— START OF Text extract —

Frontend Shell: Hub Dashboard, Releases & Annotations
The first frontend phase (feat: add Ares tab frontend) established the hub dashboard, releases list, and annotations views. This is the scaffolding everything else hangs off — a consistent navigation frame and data-loading pattern that the subsequent phase components slot into cleanly.
Phase 2 — Quality Intelligence
Phase 2 (feat(ares): implement Phase 2 Quality Intelligence) delivers the analytical meat that Ares users expect: DQ history trending, unmapped source codes exploration, and domain continuity checks. These views surface the data quality signals that are otherwise buried in raw Ares JSON exports, making them actionable directly inside Parthenon rather than requiring a separate Ares UI instance.
Phase 3 — Network Intelligence
Phase 3 (feat(ares): implement Phase 3 Network Intelligence) adds the collaborative research layer: site comparison, population coverage metrics, demographic diversity analysis, and feasibility assessment. This is particularly valuable for multi-site OHDSI network studies where understanding which sites have sufficient data for a given research question is half the battle.
Phase 4 — Cost Analysis
Phase 4 (feat(ares): implement Phase 4 Cost Analysis) rounds out the milestone with CostService, dedicated cost endpoints, and CostView. The hub skeletons are in place for further expansion. Healthcare cost data is notoriously messy in CDM mappings, so having a dedicated analysis surface for it — rather than treating it as just another domain — reflects how researchers actually use it.

— END OF Text extract —

Written instruction 1
In the Ares phase notes, which three views does Phase 2 deliver?
Written instruction 2
Copy the passage of the Ares phase notes between "Frontend Shell: Hub" and "Ares UI instance.", inclusive.

— START OF Record excerpts —

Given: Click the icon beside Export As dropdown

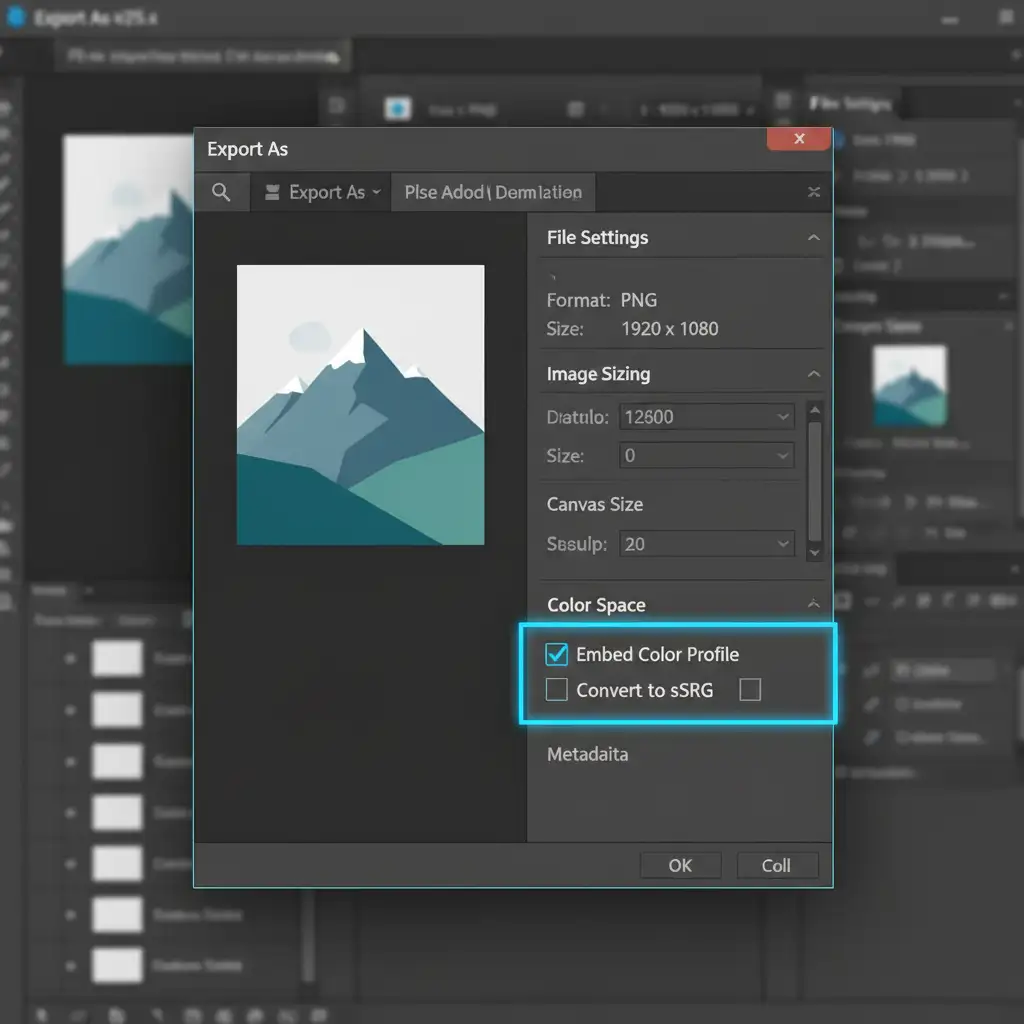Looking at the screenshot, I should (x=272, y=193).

— END OF Record excerpts —
— START OF Record excerpts —

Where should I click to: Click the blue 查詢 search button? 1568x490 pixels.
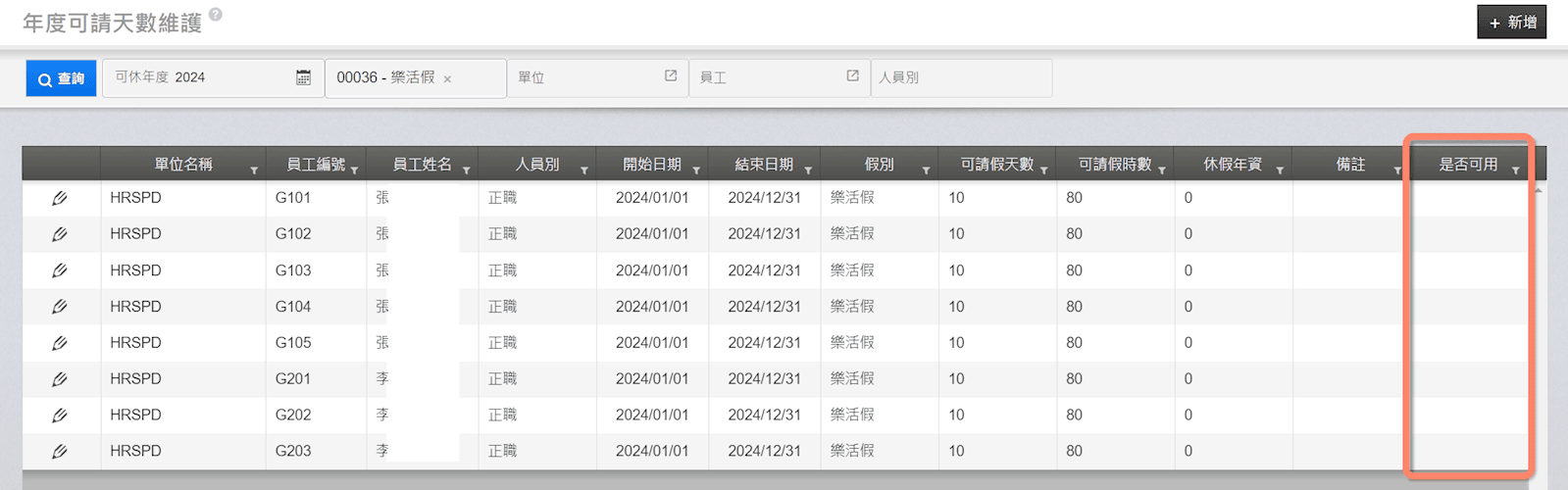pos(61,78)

— END OF Record excerpts —

Task solution 1
DQ history trending, unmapped source codes exploration, and domain continuity checks.

Task solution 2
Frontend Shell: Hub Dashboard, Releases & Annotations
The first frontend phase (feat: add Ares tab frontend) established the hub dashboard, releases list, and annotations views. This is the scaffolding everything else hangs off — a consistent navigation frame and data-loading pattern that the subsequent phase components slot into cleanly.
Phase 2 — Quality Intelligence
Phase 2 (feat(ares): implement Phase 2 Quality Intelligence) delivers the analytical meat that Ares users expect: DQ history trending, unmapped source codes exploration, and domain continuity checks. These views surface the data quality signals that are otherwise buried in raw Ares JSON exports, making them actionable directly inside Parthenon rather than requiring a separate Ares UI instance.